-- INPUT --
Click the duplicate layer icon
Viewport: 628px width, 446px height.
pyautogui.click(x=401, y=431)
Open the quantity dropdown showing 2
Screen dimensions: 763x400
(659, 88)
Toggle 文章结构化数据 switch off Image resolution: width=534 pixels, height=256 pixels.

---

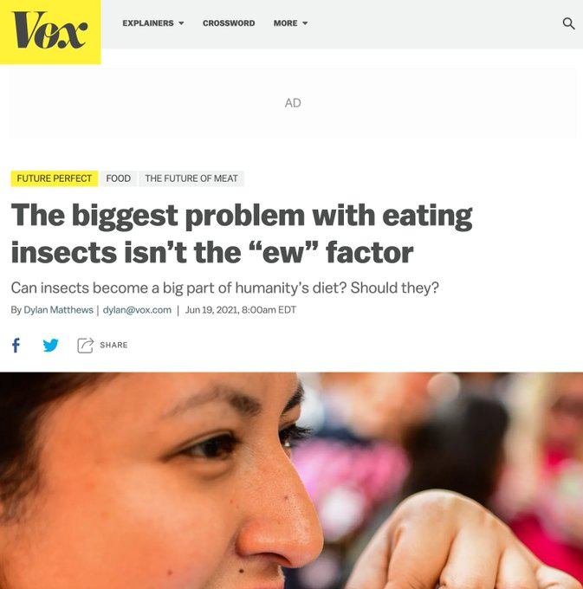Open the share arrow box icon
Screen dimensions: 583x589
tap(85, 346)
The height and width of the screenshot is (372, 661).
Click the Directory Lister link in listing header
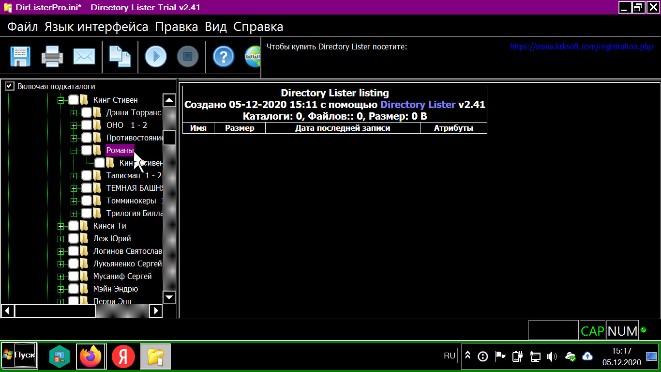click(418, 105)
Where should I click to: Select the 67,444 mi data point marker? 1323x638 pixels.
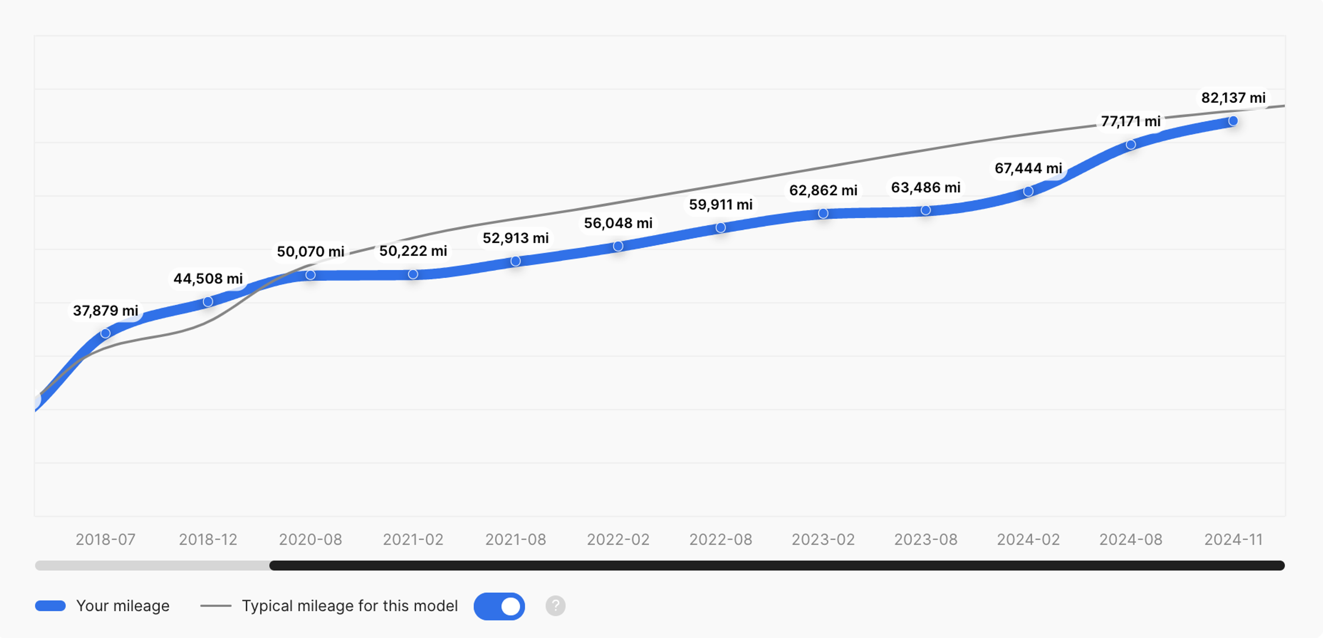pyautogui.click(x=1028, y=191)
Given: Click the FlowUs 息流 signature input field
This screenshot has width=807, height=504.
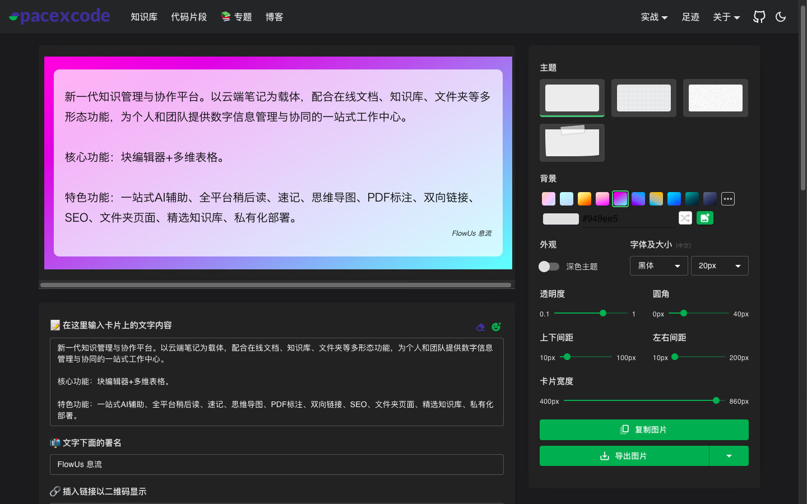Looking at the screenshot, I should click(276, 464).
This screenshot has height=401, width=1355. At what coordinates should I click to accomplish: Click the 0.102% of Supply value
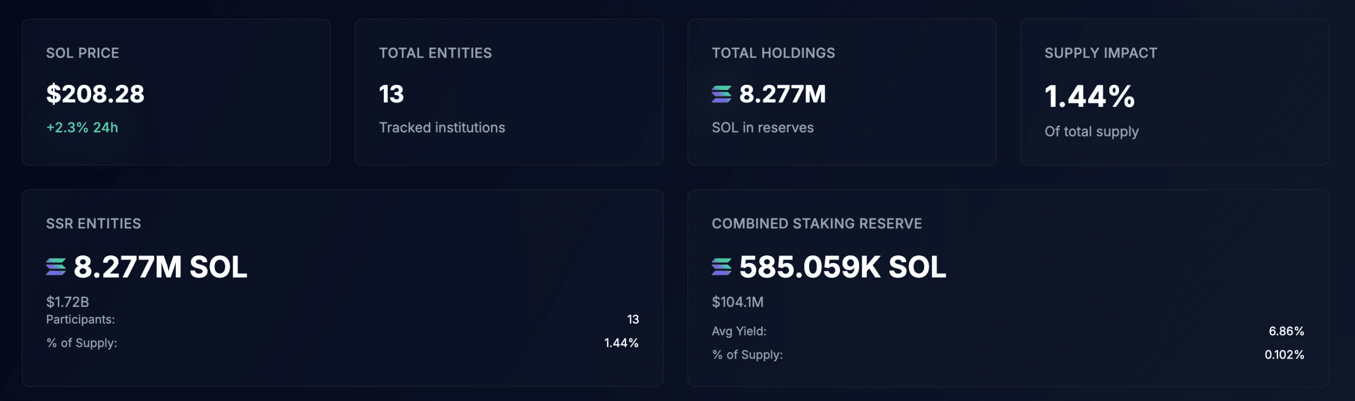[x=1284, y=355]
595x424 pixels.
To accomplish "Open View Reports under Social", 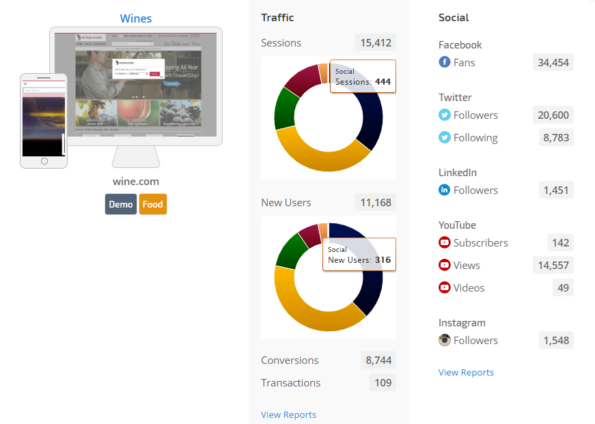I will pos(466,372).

-- WHAT THE EXERCISE ASKS --
Among the entries above, locate the lines containing "Click the duplicate layer icon" and "Toggle 文章结构化数据 switch", and transcribe exactly those two lines and all lines between.

-- OUTPUT FOR THIS TASK --
Click the duplicate layer icon
Viewport: 628px width, 446px height.
pyautogui.click(x=401, y=431)
Open the quantity dropdown showing 2
Screen dimensions: 763x400
(659, 88)
Toggle 文章结构化数据 switch off Image resolution: width=534 pixels, height=256 pixels.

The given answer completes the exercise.